So I noticed the entire front page getting clogged with "question" type posts, ranging from "what are your favorite..." to "pls help me choose..." type posts. This might be mainly due to...
So I noticed the entire front page getting clogged with "question" type posts, ranging from "what are your favorite..." to "pls help me choose..." type posts. This might be mainly due to "activity" sorting (sorting by votes is a little better), but that's still the default and doesn't change the general dominance. I took this screenshot earlier and I did not see a non-question post without scrolling. None of them were from ~talk, either.
I know people have different views on this, but I remember from my brief time moderating that it's generally a good idea to restrict these types of posts, for the simple reason that people love to dump their "favorite" lists, which makes these types of threads dominate the frontpage, while they tend to produce always the same responses (intuition might suggest they produce great discussion but that's usually not the case). They're best pushed into specific subreddits (subgroups?).

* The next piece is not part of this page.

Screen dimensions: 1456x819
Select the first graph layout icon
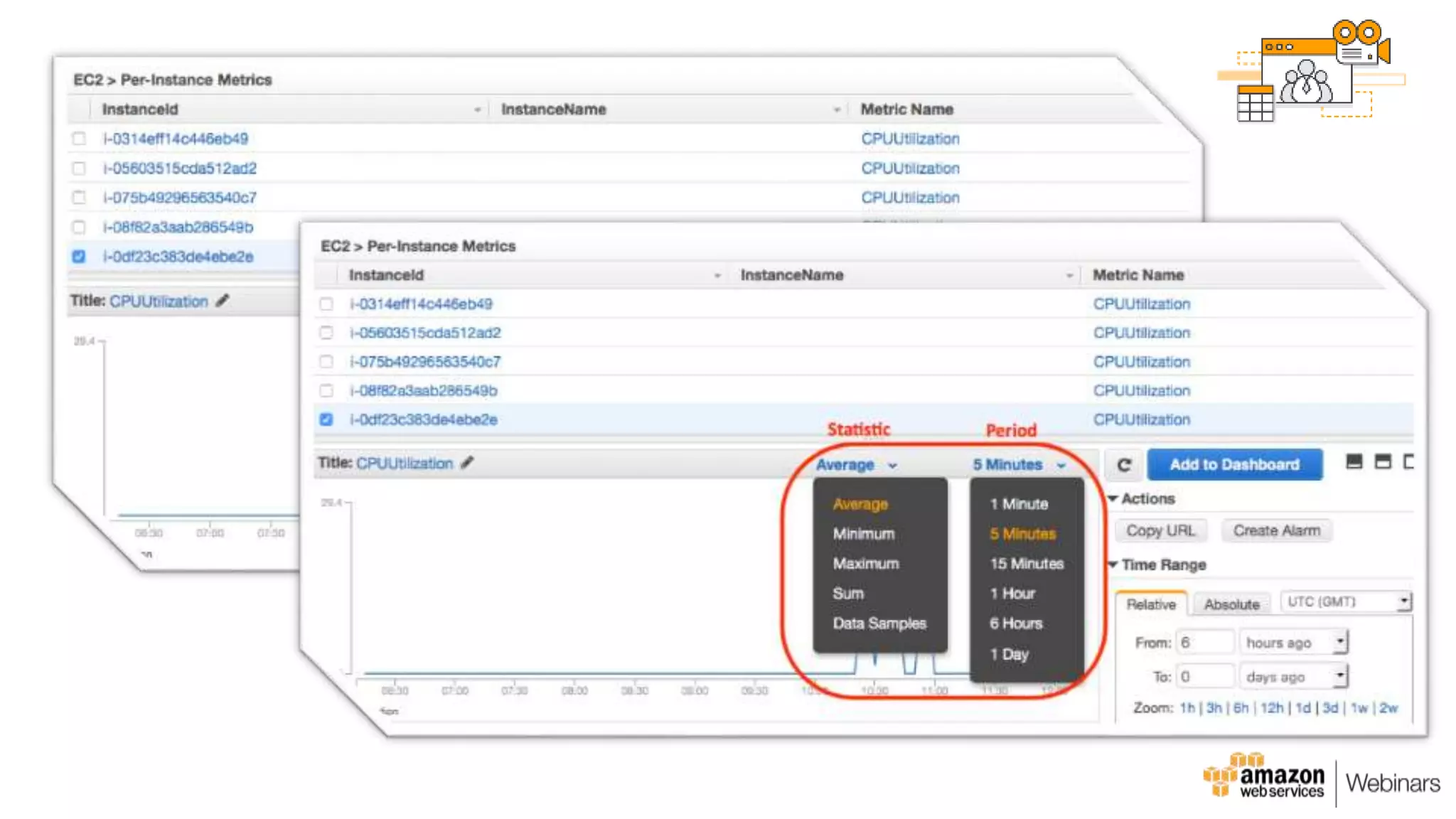(1354, 462)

I think this is a rather small and specific issue, but it might be a taste of future difficulties with voting/moderation. Banning content for being disruptive/abusive is one thing, but the best places I know for discussion also ban via more subtle rule sets. They take measures into account (often at the cost of facing a ton of backlash from users seeing their posts removed for "unfair" reasons) that keep one type of post from taking over the frontpage, potentially drowning out more interesting ones. I'm still trying to picture how this would translate from Reddit's moderation model to Tildes'.
One way would be to open up a subgroup for any sufficiently large category of posts and give moderation the option to move posts to a subgroup that people can opt-out from. Another is very diligent tagging and filtering. My concern is that neither could produce the complex, fine-grain type of moderation that distinguishes really good subreddits (yea, they exist!) from spammy ones. "Hide all posts tagged 'question'" could hide "what's your favorite...?" type posts but also posts that ask a really deep and interesting question. So would you filter "question && favorite"? That turns filtering into almost a scripting job. It doesn't seem reasonable to expect users to put this much effort into content filtering and it wouldn't help "shape" discussion culture, as the default (no filters?) would keep most users jumping from one "favorite game/band/movie/programming language" post to the next.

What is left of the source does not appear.